With area schools back in session, students are packing Austin classrooms for new academic challenges, while many moms are facing an older challenge: packing nutritious lunches that their kids will actually eat.
It’s true that it can be tough to get little learners to lap up healthy choices when their friends’ lunch boxes are crammed with artificially colored and processed sweets. Bright colors and cool shapes are often more visually appealing to youngsters, but it’s important growing kids get a good balance of protein and complex carbohydrates to keep them sharp and energized throughout the school day.

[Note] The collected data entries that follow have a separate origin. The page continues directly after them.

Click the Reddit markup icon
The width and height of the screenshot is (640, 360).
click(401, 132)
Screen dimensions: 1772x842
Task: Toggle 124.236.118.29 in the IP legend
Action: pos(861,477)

With a little planning, it is possible to put together healthy meal options that make the grade!
Wrap it up!
Consider swapping out the traditional pb&j or turkey sandwich with a whole-grain wrap. The grains offer necessary fiber content and can be filled with yummy combinations like chicken, bacon and avocado; ham, apple and a cheese slice; or spread with peanut butter and jelly and wrapped around a banana. Roll them up and slice them into pinwheels that are perfectly sized for smaller hands — with no crusts to cut off!
Color lunch yummy!
Part of what makes pre-packaged processed foods so enticing are the bright colors of the packaging, and often, the food itself. Healthy hues can be included in the lunch box through a variety of fruits and veggies like baby carrots, red bell pepper slices, cucumber wheels and red and green grapes. Add some fun and protein to those foods by including a small container of hummus, nut butter or homemade ranch dressing made with greek yogurt to dip them in.
Dinner Redux
Remember that some foods traditionally served hot are just as good — and sometimes better — cold. Quesadillas stuffed with leftover chicken and/or broccoli and cheese can be toasted in the oven the night before, cut into triangles and dipped in salsa at the cafeteria table. Baked chicken nuggets, taco meat served in baked, scoop-shaped chips or leftover whole grain pasta sprinkled with pesto and parmesan are other good choices.
Finger Food Frenzy
In lieu of a traditional sandwich-centered lunch, pack a finger food selection that more closely resembles a snack or hors d’oeuvre tray. Include veggie and fruit strips, a sliced hardboiled egg, a handful of almonds, grilled chicken strips and cheese cubes.
Happy Endings
Parents that want to include a sweet treat in the lunch should feel free to do so without guilt, but with guidelines. Go for more natural, homemade items if possible, and don’t pack too much. One or two small cookies are enough since kids are (hopefully) pretty full from their yummy lunch. Yogurt covered raisins or almonds, or dark chocolate covered cranberries are sweet and nutritious. Youngsters should always be encouraged to consume “growing food” before sweets.